Ясно, что повседневная жизнь регламентирована во всех тонкостях: как спать, с какой ноги вставать, где мыть руки после туалета, что и когда есть, какие благословения говорить, а какие ни в коем случае – все известно и ясно с детских лет.

Я однажды рассказывала об этом приятелю, показывая ему кварталы Меа-Шеарим. Друг мой с горячим интересом наблюдал за мельтешней бородатых мужчин в лапсердаках и меховых шапках и женщин в париках, длинных юбках и тяжелых башмаках и слушал истории из их быта. Ему хотелось стать лучшим евреем, вернуться к жизни своих прадедушек, испить их тягот и радостей.

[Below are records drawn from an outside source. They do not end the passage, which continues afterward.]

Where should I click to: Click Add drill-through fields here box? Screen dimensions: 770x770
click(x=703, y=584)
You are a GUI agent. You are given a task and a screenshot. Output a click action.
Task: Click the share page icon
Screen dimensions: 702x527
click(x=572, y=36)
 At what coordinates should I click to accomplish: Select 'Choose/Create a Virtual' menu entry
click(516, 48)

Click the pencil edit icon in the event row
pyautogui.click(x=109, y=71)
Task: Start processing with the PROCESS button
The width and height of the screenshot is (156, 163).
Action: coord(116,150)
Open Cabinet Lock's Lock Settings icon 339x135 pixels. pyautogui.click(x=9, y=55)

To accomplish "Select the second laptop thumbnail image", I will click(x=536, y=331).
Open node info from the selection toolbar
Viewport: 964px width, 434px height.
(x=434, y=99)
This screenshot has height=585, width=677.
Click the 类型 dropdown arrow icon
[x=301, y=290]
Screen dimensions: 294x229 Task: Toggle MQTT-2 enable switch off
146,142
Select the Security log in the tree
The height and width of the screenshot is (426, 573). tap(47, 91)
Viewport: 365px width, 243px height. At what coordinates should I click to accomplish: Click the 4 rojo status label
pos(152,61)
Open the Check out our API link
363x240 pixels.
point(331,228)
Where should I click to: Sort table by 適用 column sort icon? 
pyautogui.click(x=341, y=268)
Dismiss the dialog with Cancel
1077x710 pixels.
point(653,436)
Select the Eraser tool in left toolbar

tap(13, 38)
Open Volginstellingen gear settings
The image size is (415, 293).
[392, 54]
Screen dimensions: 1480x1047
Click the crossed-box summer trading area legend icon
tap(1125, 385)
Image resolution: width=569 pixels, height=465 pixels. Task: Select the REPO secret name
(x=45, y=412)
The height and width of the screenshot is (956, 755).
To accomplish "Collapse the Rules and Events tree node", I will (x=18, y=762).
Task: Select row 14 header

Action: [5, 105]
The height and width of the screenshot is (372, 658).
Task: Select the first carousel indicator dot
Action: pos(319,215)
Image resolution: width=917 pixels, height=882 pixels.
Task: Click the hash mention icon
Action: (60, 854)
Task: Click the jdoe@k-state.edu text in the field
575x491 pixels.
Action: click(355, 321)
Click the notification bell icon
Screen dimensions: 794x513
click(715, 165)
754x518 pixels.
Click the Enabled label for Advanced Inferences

Я перешла к следующему разделу

– И исполнение супружеского долга тоже, конечно, дело не частное. Благочестивая женщина, совершившая в сумерках, как положено, обряд очищения после дней, когда до нее нельзя дотрагиваться, имеет полное законное право на любовь мужа. И если он не болен тяжело, то обязан совершить то, что называется красивым древним словом и не переводится цензурно на другие, более молодые языки. Не важно, размышляет ли он о Торе или о миловидной свояченице, поссорился ли с женой, разваливается ли его бизнес, умирает отец или сын женился на шиксе. Еврея редко спрашивают, чего ему хочется, но он почти всегда знает, что обязан.

Товарищ мой подумал, вздохнул и сказал, что, пожалуй, еще не вполне готов вернуться к вере своих предков.